__SUPPLIED INFORMATION__.

━━━━━━━━━━━━━━━━━━━━

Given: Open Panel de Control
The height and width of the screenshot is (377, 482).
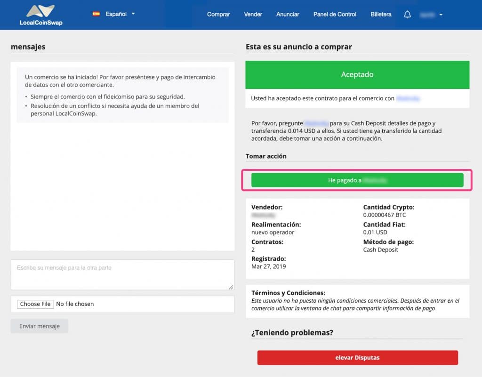Looking at the screenshot, I should pyautogui.click(x=335, y=15).
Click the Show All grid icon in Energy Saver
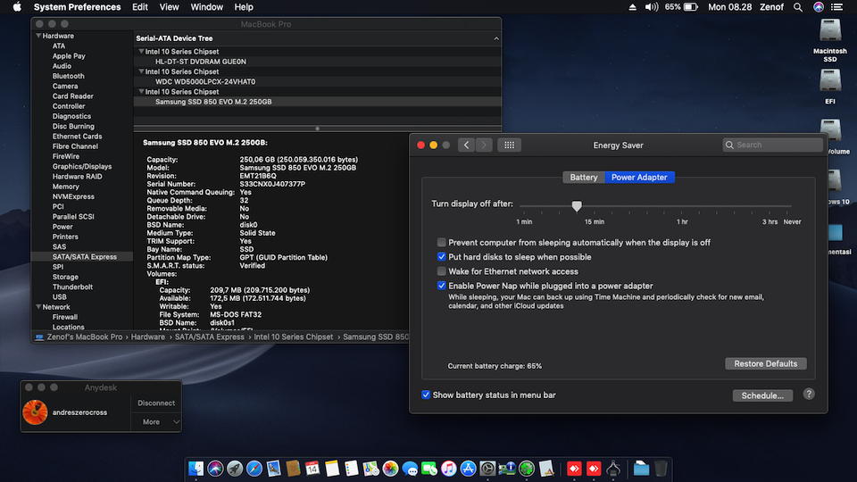Image resolution: width=857 pixels, height=482 pixels. click(x=509, y=145)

━━━━━━━━━━━━━━━━━━━━

__WHAT YOU HAVE TO DO__.
Copy the rows above word for word, leaving out the pictures.

__EXERCISE RESULT__.
Given: Open Panel de Control
The height and width of the screenshot is (377, 482).
Looking at the screenshot, I should pyautogui.click(x=335, y=15).
Click the Show All grid icon in Energy Saver
Image resolution: width=857 pixels, height=482 pixels. click(x=509, y=145)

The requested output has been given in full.